- What you will do: Duplicate the lines between the line holding "Task: Click the USER column header" and the line holding "At what coordinates should I click to accomplish: Open", inclusive. Leave the pictures out of your copy.

** START **

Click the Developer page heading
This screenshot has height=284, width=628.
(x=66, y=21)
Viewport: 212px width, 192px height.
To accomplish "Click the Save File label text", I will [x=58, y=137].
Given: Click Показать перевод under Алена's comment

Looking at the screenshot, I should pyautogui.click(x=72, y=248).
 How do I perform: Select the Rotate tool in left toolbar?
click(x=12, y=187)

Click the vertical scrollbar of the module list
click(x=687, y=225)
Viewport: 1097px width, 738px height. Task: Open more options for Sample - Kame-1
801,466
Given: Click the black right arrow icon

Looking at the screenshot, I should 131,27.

** END **
** START **

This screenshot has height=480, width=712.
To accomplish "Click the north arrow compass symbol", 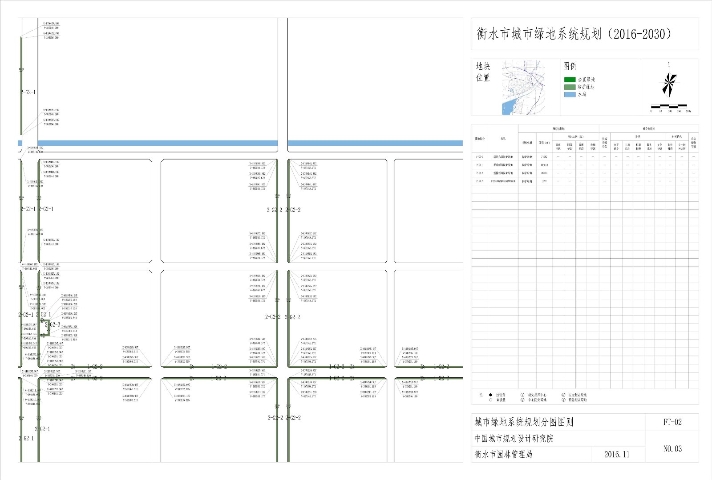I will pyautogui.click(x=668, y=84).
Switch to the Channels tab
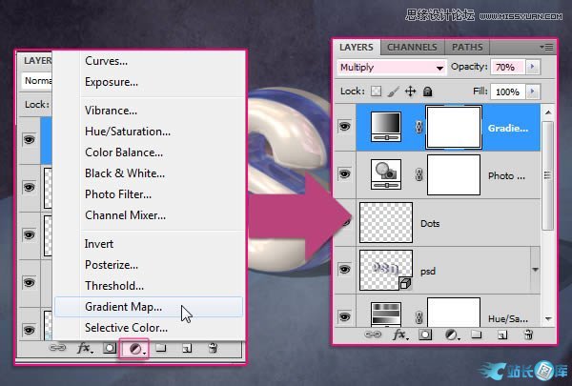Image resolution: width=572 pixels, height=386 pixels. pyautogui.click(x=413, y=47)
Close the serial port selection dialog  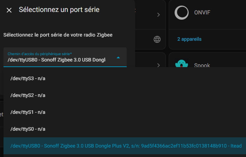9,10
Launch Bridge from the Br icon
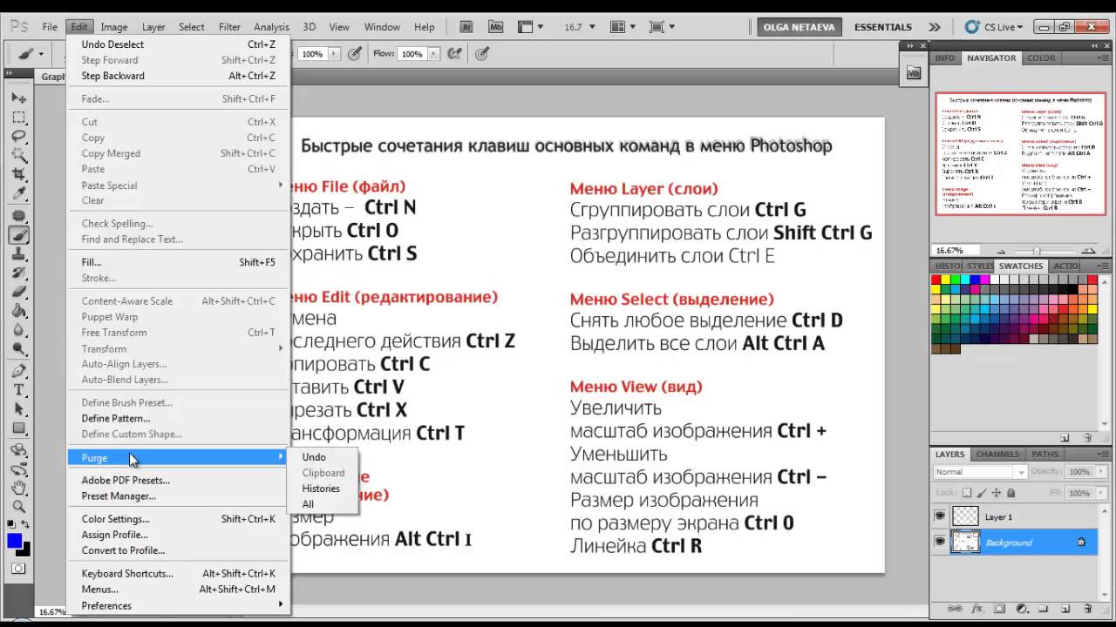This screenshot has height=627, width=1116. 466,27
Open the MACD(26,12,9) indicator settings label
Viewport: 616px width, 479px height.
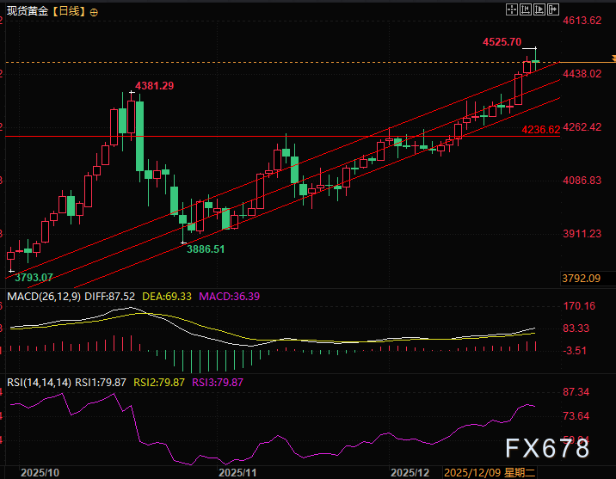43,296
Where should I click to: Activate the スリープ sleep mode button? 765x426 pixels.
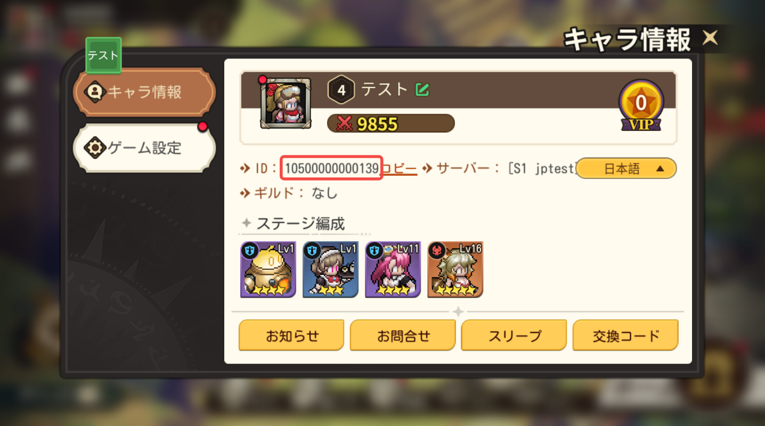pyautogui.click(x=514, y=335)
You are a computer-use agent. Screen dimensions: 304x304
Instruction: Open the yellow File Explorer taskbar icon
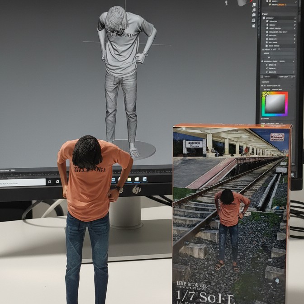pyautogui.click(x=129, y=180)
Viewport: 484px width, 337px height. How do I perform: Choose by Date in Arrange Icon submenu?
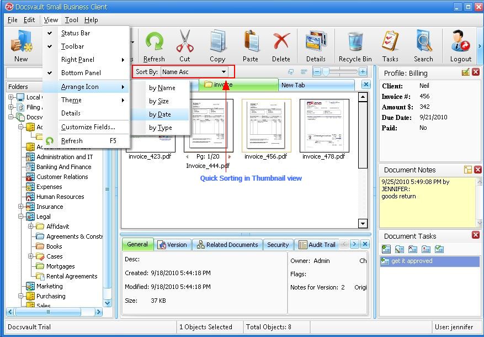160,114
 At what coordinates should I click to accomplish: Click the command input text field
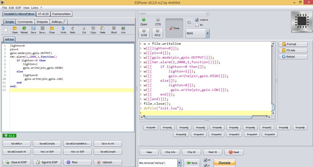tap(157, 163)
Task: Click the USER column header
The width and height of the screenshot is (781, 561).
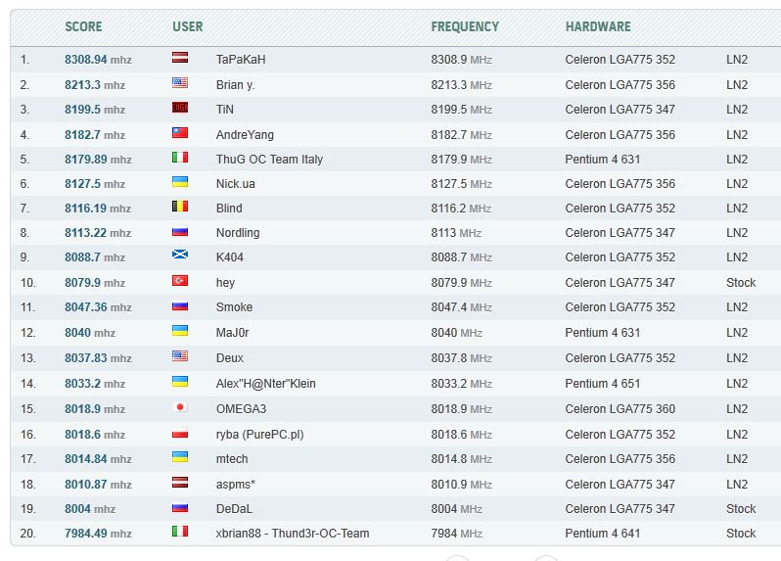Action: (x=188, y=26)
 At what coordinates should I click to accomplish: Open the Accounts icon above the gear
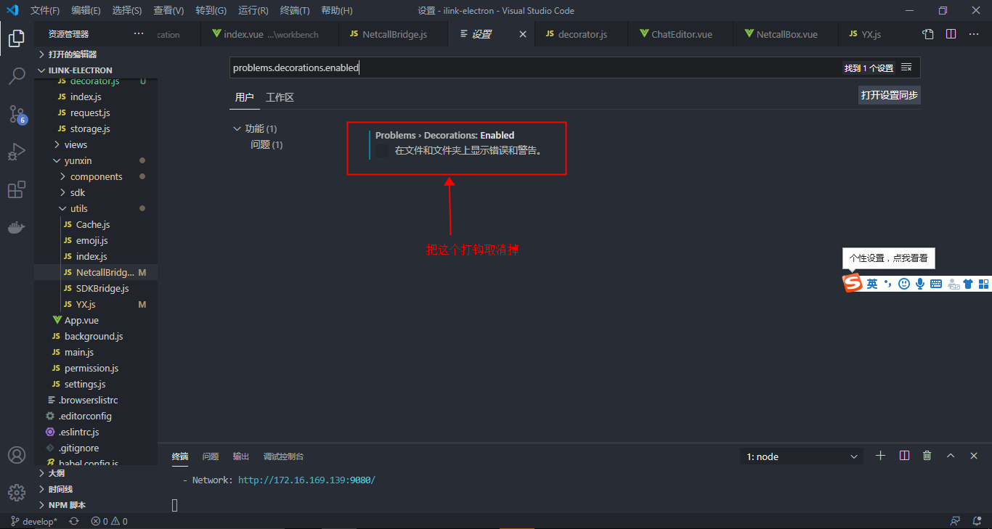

** END **

- Answer to the exercise:
Task: Click the USER column header
The width and height of the screenshot is (781, 561).
Action: (x=188, y=26)
 At what coordinates should I click to accomplish: Open the Accounts icon above the gear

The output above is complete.